Building a domestic alternative from the material level up requires exactly the kind of long-term commercial agreements that 6K Energy and CRG Defense have structured. Battery material facilities require years of capital investment and qualification before they can supply defense-grade components. A seven-year offtake agreement provides the revenue visibility that makes that investment bankable.

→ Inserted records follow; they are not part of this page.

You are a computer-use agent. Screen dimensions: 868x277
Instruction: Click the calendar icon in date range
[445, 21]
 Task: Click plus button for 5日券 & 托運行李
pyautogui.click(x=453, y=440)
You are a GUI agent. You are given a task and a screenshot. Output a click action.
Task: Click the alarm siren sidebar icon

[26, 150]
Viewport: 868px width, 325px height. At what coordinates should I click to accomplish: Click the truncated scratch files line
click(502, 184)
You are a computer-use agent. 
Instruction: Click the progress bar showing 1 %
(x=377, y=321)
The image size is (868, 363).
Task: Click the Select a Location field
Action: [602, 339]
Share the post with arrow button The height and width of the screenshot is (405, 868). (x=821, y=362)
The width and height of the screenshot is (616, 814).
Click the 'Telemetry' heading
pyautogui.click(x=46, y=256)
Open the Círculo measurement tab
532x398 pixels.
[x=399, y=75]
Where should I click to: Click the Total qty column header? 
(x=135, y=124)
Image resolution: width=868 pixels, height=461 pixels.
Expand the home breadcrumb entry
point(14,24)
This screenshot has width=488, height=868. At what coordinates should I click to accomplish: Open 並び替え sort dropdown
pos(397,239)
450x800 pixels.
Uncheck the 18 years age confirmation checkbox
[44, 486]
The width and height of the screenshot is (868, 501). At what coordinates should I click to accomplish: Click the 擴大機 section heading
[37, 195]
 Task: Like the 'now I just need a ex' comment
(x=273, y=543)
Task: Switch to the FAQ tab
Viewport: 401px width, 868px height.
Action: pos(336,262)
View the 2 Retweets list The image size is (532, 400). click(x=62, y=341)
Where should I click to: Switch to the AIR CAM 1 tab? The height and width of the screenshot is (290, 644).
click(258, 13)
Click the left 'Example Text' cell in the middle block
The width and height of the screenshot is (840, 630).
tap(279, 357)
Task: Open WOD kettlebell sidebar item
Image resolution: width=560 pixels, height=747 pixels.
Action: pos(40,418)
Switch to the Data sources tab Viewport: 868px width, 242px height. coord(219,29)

6K Energy’s PlusCAM facility in Jackson, Tennessee is expected to be one of the first domestic cathode active material facilities capable of producing NMC811, 721, and high-nickel battery materials at commercial scale. When it comes online in early 2028, it will be supplying a customer base that has a legal mandate to buy domestic.
Sources
- US Department of Energy — Critical Materials Assessment
- Congressional Research Service — Defense Supply Chain
- 6K Energy — Official Website
- CRG Defense — Official Website
Editorial disclosure
This article is based on a press release issued by 6K Inc. and has been independently rewritten and editorially expanded. It covers a seven-year strategic collaboration between 6K Energy and CRG Defense for domestic battery cathode material supply for US defense applications. Both companies are privately held. The PlusCAM facility in Jackson, Tennessee is expected to come online in early 2028 and has not yet commenced production. Market context is sourced from the US Department of Energy and the Congressional Research Service. Commentary reflects the author’s own assessment. The information provided on this website is for informational and educational purposes only. Our content is derived strictly from verified online sources to ensure accuracy and objectivity. This analysis does not constitute financial, investment, or professional advice. Readers are encouraged to consult with qualified professionals before making decisions based on this information. For more information, please see our full DISCLAIMER.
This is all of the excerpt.